### EXTRACTED TEXT

Post by emanuele.colonnelli » Tue Jun 25, 2024 4:02 pm


Saint Peter's and the Moon
by Emanuele Colonnelli, on Flickr

I've been contemplating submitting this photo to APOD for a while. Honestly, I feel a bit nervous about being judged after struggling so much to achieve this result, but I think you might find the story behind it interesting and appreciate how I made it. I'll do my best to keep it simple and short. 😄

For almost two years, I've been trying to capture the moon fading behind St. Peter's dome in Rome. Initially, I failed due to poor night photography skills, so I studied hard, practiced a lot, and invested my savings in better tools. Even then, it wasn't enough! Luck plays a considerable part in night photography. I meticulously planned this shot five times between 2023 and 2024, and every time I had the conditions I wanted (blue hour, full moon, clear sky), it started to rain. I began to think there was a spell preventing me from capturing it! 😊

Last week, on June 17th, 2024, at almost 2 a.m. CET, I knew there was another alignment. I calculated it in advance, but I almost gave up since the moon wasn't as full as I wanted and the sky was too dark. In my dreams, I wanted to take this photo as "pure photography," meaning no HDR and minimal post-production. To achieve this, I needed the blue hour, but it's okay—some work in Photoshop won't kill me.

So, it happened. I captured a clear photo of the moon fading behind Saint Peter's, which is pretty meaningful for a native Roman like me.

### REQUIRED WORK
• A. In the post about photographing the moon behind St. Peter's dome, on what date and at about what time was the photo taken?
• B. Reproduce the passage of the post about photographing the moon behind St. Peter's dome, starting at "Last week, on" and ending at "Roman like me.".
• C. Write what comes next in the post about photographing the moon behind St. Peter's dome, picking up after its last sentence.

### DATA ROWS

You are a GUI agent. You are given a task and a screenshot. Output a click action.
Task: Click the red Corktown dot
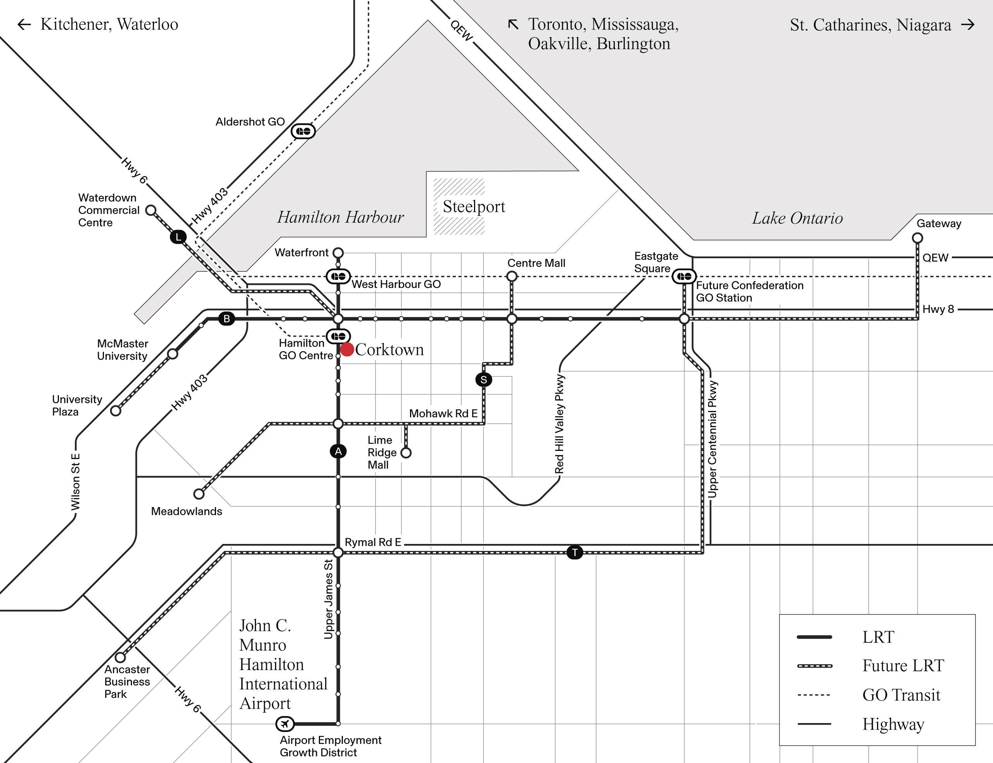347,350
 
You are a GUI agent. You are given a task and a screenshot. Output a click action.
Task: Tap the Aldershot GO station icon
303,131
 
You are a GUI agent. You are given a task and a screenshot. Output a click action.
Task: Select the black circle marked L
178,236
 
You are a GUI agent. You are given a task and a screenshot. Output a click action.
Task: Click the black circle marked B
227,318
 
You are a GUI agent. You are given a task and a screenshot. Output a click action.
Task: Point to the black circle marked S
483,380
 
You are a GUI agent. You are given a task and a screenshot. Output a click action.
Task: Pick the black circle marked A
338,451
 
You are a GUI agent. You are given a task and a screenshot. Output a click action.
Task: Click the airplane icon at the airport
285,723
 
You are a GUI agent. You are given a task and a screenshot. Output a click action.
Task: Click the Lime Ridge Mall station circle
==
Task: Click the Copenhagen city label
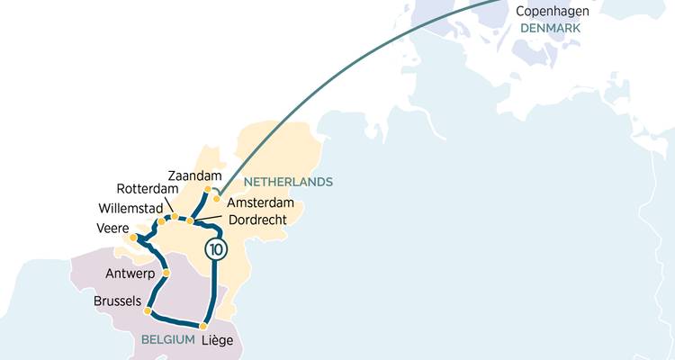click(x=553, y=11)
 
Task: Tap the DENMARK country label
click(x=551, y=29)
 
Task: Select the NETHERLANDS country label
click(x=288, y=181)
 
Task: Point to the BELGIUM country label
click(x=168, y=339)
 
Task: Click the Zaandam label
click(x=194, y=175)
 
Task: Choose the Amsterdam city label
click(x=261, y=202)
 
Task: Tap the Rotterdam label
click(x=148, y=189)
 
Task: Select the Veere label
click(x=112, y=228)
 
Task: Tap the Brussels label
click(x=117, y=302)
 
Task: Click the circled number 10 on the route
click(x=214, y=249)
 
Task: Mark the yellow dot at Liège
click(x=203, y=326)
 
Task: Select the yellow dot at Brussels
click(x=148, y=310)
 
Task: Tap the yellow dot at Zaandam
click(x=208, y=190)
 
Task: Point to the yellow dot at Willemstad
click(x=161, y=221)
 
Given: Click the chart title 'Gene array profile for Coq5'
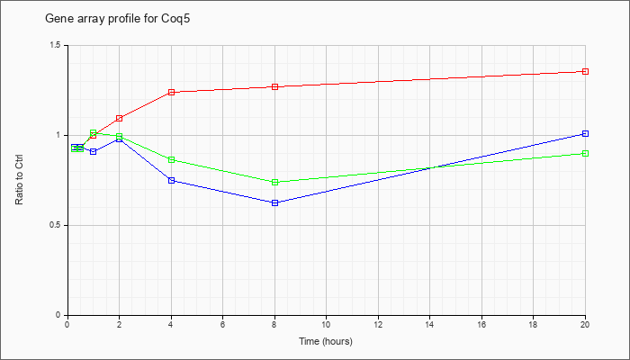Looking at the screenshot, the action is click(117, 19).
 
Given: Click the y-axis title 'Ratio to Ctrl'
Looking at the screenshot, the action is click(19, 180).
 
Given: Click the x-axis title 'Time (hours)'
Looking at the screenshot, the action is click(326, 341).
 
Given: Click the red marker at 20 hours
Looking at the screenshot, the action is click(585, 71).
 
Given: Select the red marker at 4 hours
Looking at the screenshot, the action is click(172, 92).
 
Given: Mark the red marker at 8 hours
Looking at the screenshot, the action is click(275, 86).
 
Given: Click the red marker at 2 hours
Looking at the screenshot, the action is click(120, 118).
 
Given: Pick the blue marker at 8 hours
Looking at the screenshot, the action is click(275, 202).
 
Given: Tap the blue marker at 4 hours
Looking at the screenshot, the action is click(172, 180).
...
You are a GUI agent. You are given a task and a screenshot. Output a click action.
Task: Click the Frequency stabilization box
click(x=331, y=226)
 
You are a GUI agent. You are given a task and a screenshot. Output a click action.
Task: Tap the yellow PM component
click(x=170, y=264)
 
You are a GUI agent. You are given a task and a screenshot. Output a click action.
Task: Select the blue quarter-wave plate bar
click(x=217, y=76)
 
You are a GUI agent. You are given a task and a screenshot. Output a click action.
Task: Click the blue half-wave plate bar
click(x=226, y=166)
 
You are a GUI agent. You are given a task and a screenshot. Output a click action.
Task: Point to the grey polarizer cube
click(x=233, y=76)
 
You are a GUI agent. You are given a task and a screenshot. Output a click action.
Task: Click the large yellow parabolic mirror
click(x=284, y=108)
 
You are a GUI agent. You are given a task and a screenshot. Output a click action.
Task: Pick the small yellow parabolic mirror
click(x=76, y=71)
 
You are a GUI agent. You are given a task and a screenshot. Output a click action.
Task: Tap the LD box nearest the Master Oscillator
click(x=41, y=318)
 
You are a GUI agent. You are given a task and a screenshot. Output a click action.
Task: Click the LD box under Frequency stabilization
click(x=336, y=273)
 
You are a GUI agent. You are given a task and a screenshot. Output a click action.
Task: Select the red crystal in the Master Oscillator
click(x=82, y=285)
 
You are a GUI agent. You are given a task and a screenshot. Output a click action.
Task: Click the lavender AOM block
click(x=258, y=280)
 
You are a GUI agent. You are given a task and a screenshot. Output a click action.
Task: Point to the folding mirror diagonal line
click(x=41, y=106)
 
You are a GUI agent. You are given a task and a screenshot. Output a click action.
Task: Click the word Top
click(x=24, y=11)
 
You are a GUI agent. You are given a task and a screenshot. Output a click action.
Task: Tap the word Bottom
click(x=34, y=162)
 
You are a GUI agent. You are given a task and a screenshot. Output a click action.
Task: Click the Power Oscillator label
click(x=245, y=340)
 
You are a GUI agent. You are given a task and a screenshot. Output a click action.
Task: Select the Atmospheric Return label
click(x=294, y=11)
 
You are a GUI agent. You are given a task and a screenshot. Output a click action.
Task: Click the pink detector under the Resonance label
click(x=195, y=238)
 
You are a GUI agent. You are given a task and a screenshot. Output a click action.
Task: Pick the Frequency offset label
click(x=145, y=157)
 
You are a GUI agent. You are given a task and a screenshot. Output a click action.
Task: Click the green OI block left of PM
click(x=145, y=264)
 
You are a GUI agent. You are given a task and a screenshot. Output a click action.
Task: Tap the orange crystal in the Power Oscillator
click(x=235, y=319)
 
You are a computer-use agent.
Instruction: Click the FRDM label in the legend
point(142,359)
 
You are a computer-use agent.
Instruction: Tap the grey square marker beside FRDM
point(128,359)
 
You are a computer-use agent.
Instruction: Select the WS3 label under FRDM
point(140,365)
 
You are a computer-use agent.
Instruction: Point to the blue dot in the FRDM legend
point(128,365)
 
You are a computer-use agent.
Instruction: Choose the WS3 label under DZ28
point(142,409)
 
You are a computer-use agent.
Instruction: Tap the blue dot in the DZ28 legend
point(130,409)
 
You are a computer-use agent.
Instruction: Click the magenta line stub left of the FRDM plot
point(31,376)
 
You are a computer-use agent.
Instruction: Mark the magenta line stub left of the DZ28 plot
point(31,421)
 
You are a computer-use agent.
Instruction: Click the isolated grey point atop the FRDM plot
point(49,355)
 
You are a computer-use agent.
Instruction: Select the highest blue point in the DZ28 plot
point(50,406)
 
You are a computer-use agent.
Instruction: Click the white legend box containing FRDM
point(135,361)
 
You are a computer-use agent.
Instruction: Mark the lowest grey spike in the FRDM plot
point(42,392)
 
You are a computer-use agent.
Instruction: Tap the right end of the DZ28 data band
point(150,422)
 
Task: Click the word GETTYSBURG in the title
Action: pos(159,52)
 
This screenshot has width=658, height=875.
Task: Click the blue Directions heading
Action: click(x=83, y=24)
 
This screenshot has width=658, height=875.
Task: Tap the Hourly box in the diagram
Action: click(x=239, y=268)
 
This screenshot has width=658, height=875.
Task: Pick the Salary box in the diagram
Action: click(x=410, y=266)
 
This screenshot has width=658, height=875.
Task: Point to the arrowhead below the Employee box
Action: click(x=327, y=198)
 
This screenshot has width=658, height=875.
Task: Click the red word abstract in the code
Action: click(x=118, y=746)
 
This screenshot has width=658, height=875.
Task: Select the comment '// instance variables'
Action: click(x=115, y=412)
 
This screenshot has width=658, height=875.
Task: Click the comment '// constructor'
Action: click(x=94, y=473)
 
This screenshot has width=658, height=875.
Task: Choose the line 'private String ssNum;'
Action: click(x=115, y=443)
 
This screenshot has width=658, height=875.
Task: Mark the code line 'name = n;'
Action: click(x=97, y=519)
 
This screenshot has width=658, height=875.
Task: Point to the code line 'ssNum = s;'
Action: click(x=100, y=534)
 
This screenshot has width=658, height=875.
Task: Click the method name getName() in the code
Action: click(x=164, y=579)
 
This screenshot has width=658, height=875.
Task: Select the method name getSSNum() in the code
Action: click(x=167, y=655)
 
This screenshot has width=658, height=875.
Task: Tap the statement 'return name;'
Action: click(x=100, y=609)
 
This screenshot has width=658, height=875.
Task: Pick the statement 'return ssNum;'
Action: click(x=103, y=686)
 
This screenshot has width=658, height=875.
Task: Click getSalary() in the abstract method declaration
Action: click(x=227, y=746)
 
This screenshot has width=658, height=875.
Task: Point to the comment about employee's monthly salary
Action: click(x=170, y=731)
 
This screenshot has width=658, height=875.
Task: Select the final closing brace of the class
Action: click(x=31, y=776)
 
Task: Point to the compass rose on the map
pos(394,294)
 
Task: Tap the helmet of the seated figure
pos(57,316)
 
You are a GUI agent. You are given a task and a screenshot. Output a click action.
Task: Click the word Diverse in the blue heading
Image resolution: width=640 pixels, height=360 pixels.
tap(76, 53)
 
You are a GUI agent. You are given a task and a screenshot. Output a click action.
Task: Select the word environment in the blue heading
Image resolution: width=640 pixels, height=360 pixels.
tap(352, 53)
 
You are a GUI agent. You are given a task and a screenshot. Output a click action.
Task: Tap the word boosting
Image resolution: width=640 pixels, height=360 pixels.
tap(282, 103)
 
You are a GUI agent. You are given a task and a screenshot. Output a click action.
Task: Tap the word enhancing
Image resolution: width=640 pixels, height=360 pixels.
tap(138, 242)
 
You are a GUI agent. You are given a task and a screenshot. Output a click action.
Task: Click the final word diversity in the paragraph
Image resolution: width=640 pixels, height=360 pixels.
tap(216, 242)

### ANSWERS TO THE EXERCISES
• A. June 17th, 2024, at almost 2 a.m. CET.

• B.
Last week, on June 17th, 2024, at almost 2 a.m. CET, I knew there was another alignment. I calculated it in advance, but I almost gave up since the moon wasn't as full as I wanted and the sky was too dark. In my dreams, I wanted to take this photo as "pure photography," meaning no HDR and minimal post-production. To achieve this, I needed the blue hour, but it's okay—some work in Photoshop won't kill me.

So, it happened. I captured a clear photo of the moon fading behind Saint Peter's, which is pretty meaningful for a native Roman like me.

• C.
A few words about the process:

The photo of the perfect alignment was taken at 2:06 a.m. on June 17th, 2024.
Shooting location: 41.90885120287977, 12.480983029723275
Camera: Olympus OM-1 mk1, ISO: 400
Lens: M.Zuiko 100-400 at 400mm, f/6.3
Tripod + remote shutter

I took several pictures of the moon every 10 seconds and selected only three of them. Moon exposure was 1 second at ISO 400. After the moon set, I kept the tripod in the same position to take a long exposure photo of the landscape, otherwise, I would have only captured the silhouette. In the end, I merged everything in Photoshop and did some tone mapping to harmonize it all.

If you want, you can verify the EXIF information in the JPEG file, even if some information is not 100% correct since it's the result of a time-blend in Photoshop. I know I'm paranoid, but I take honesty seriously. :-)
Last edited by emanuele.colonnelli on Wed Jun 26, 2024 9:54 am, edited 2 times in total.